> [TASK BRIEF]: Look through the data below and extract, unchanged, the lines from the one that contains "Go to page 3 in pagination" to the one that contains "Click the テスト結果", both included.

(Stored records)
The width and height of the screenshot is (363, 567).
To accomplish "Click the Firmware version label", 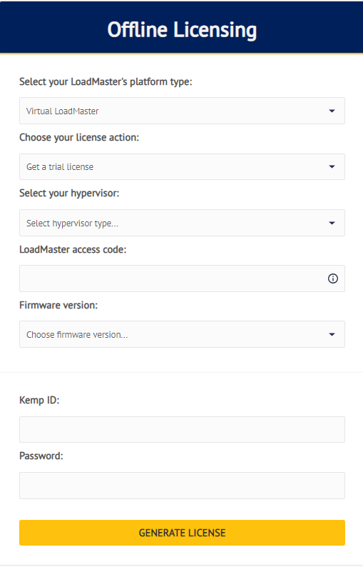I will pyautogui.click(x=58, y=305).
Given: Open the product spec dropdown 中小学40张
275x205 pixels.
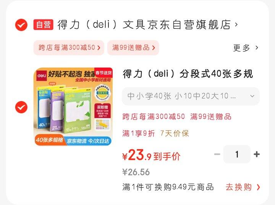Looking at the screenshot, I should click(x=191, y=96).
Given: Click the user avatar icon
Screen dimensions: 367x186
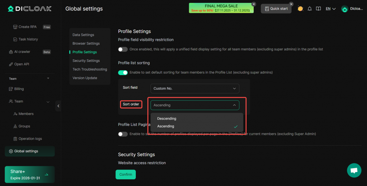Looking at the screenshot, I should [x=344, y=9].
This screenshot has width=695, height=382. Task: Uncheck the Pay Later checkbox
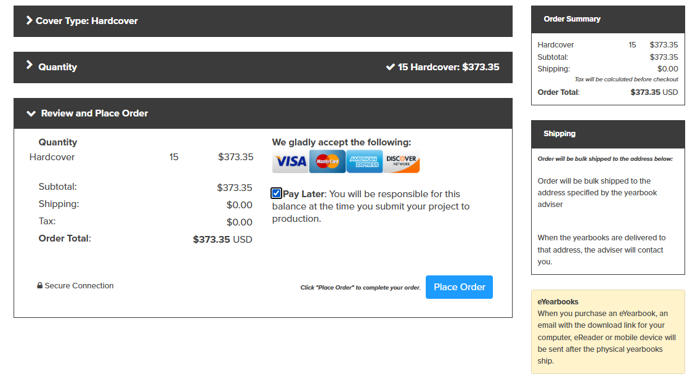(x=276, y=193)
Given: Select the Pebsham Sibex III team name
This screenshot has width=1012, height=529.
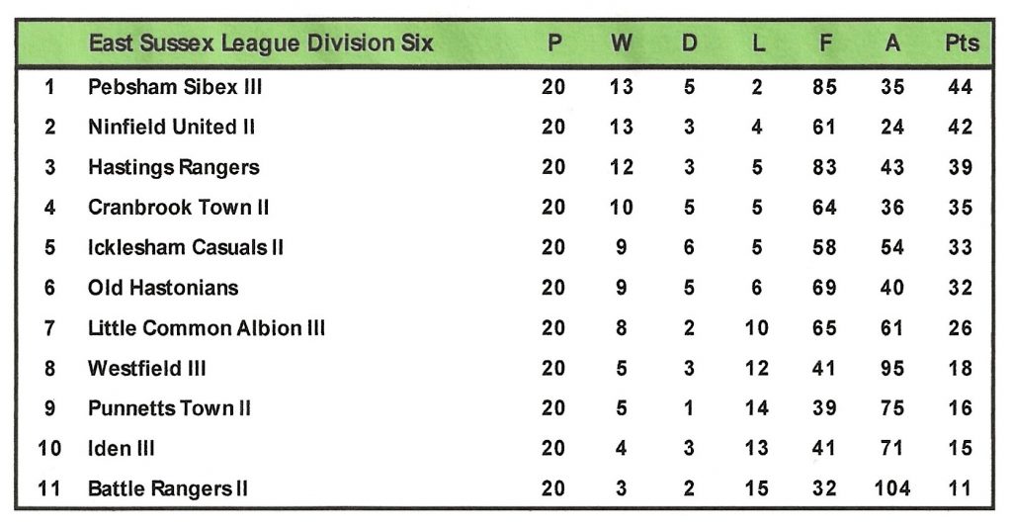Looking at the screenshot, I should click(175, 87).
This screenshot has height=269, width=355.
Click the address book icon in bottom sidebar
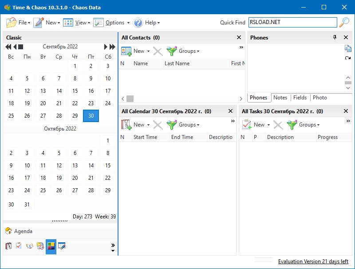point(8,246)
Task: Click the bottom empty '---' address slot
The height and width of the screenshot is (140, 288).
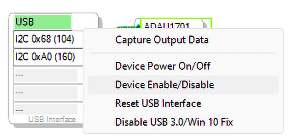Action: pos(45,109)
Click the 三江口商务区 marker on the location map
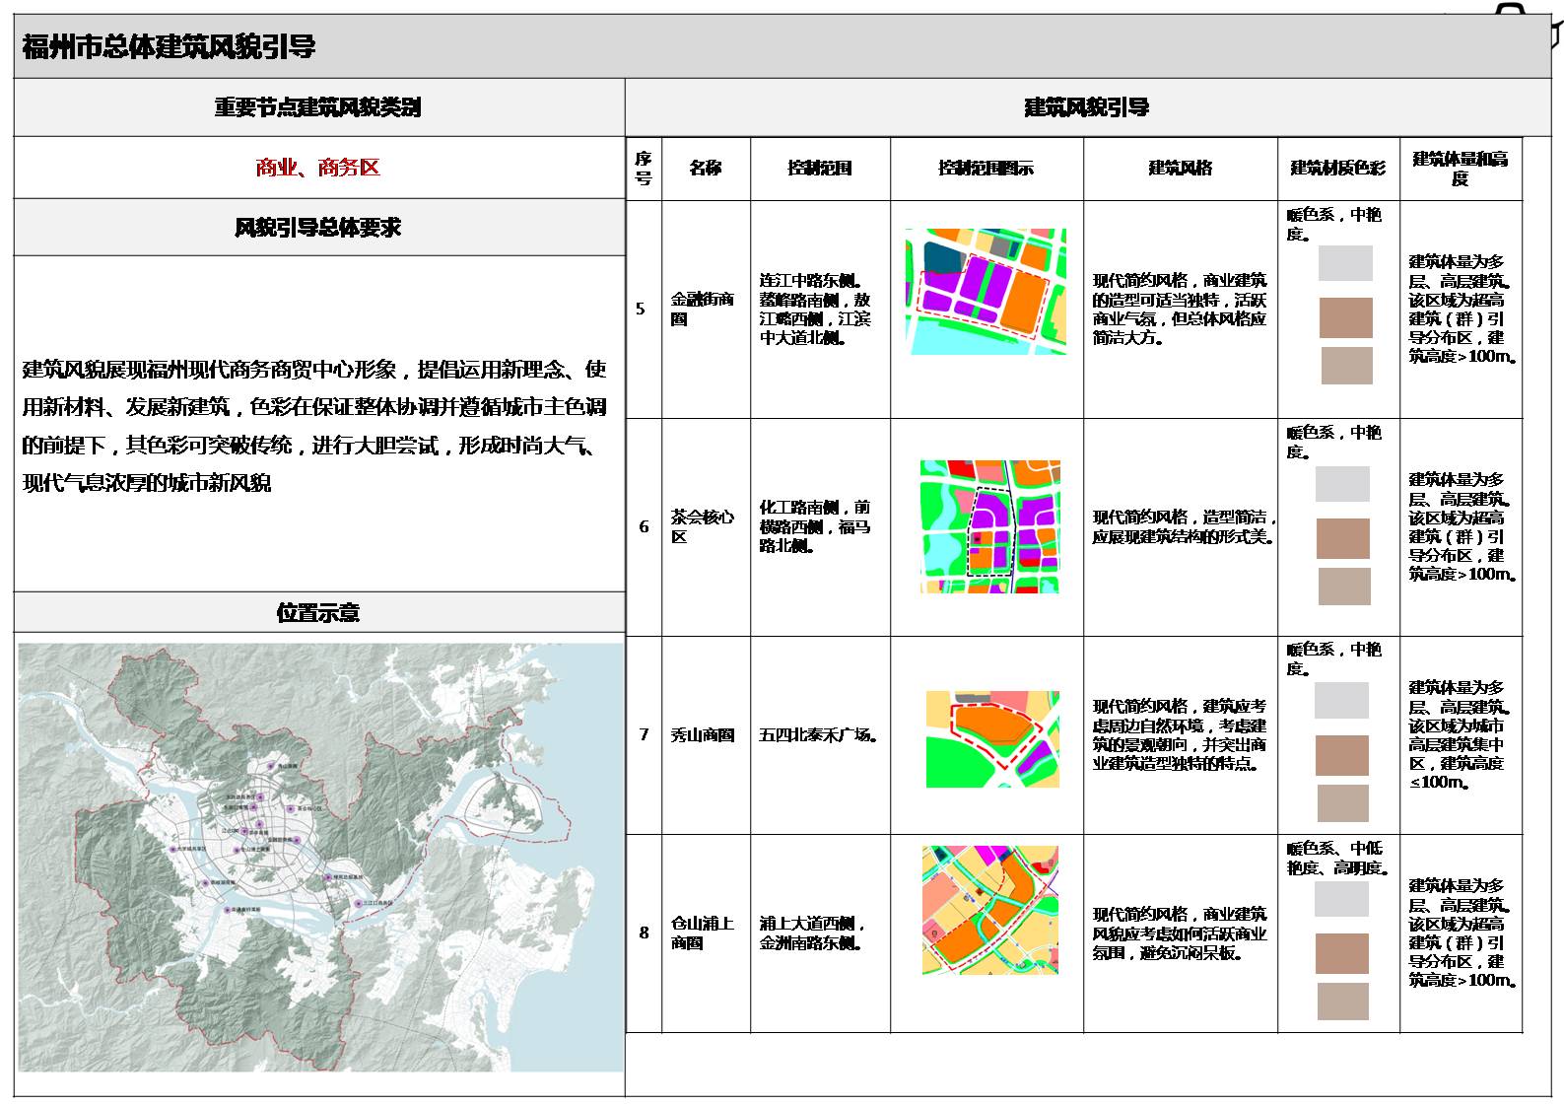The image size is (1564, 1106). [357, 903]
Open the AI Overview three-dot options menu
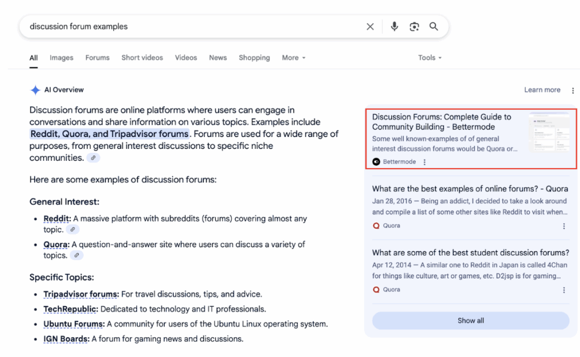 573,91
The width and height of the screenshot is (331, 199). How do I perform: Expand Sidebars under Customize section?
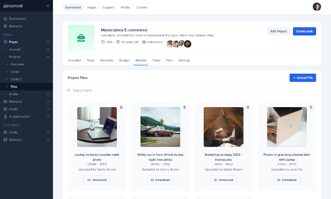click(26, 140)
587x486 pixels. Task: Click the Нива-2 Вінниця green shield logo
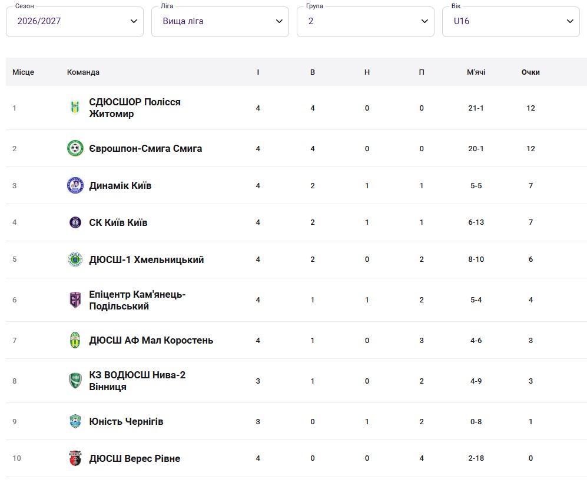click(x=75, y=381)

...

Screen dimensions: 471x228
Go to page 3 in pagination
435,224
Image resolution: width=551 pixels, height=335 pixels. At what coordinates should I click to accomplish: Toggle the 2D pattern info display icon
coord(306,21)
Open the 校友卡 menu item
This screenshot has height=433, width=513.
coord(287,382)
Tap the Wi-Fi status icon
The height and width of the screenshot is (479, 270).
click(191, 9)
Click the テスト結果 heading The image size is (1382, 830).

...

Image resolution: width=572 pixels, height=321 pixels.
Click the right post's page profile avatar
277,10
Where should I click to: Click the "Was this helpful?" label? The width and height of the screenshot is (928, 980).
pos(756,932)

> [SOLUTION FOR THIS PROBLEM]:
Go to page 3 in pagination
435,224
Image resolution: width=551 pixels, height=335 pixels. At what coordinates should I click to accomplish: Toggle the 2D pattern info display icon
coord(306,21)
Open the 校友卡 menu item
This screenshot has height=433, width=513.
coord(287,382)
Tap the Wi-Fi status icon
The height and width of the screenshot is (479, 270).
click(191, 9)
Click the テスト結果 heading The image size is (1382, 830).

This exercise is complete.